Один снова уставился на приемного сына.
– Я прекрасно знаком с магией ледяных великанов. Она способна на многие чудеса, но создать подобную броню ей не под силу.
Локи пожал плечами:
– В последнее время они совершали набеги на Норнхейм. Может, эта броня – один из трюков Карниллы, а великаны попросту украли ее.
– Возможно. Это бы объяснило, почему она внезапно перестала работать посреди битвы, даровав Тору победу.
– Это определенно отличное объяснение! – Локи хлопнул в ладоши. – Что ж, отец, я ценю, что ты решил заскочить и просветить меня касательно последних событий в жизни Асгарда. Заходи в любое время.
– Так что же, тебе нечего сказать касательно кампании Хрунгнира против Всевечного царства?

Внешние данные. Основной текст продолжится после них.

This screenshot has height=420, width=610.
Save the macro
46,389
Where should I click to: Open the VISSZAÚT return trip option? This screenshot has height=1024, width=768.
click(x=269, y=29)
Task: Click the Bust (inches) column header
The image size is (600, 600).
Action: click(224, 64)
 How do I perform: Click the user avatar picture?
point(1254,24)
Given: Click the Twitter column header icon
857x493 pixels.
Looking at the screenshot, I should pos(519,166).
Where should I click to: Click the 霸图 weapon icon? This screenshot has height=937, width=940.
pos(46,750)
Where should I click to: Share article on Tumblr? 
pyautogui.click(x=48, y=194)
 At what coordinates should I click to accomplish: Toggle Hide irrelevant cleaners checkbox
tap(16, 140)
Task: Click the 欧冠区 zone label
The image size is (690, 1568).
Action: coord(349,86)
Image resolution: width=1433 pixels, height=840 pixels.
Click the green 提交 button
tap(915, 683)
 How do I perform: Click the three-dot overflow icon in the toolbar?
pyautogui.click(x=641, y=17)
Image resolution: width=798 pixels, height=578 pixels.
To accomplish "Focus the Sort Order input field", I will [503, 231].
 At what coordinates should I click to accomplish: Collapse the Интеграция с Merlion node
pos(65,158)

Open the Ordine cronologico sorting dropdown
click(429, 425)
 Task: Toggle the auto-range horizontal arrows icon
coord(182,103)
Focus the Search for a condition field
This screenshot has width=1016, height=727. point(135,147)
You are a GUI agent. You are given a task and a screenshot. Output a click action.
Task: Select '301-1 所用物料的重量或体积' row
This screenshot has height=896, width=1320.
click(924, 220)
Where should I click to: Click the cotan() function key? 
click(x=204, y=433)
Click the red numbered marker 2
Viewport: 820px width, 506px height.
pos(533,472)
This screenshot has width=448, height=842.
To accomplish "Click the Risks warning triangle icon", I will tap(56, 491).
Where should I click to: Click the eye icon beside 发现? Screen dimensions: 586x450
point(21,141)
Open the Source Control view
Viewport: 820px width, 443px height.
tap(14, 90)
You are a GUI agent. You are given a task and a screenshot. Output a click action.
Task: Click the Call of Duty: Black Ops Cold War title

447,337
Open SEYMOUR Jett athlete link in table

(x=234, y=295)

– А что я скажу? Я сижу взаперти в четырех стенах, Хеймдалл мне свидетель.
Один кивнул.
– Хеймдалл и в самом деле подтверждает: он не видел, чтобы ты куда-то отлучался.
– Ты что же, не доверяешь мне, отец? – с улыбкой спросил Локи.
– А у меня есть причины верить тебе, сын мой? – печально спросил Один.
Несколько секунд они сверлили друг друга взглядами, и на этот раз именно Локи отвел глаза от раздражающего облика отца.
– Я заметил, что ты не поинтересовался состоянием Тора.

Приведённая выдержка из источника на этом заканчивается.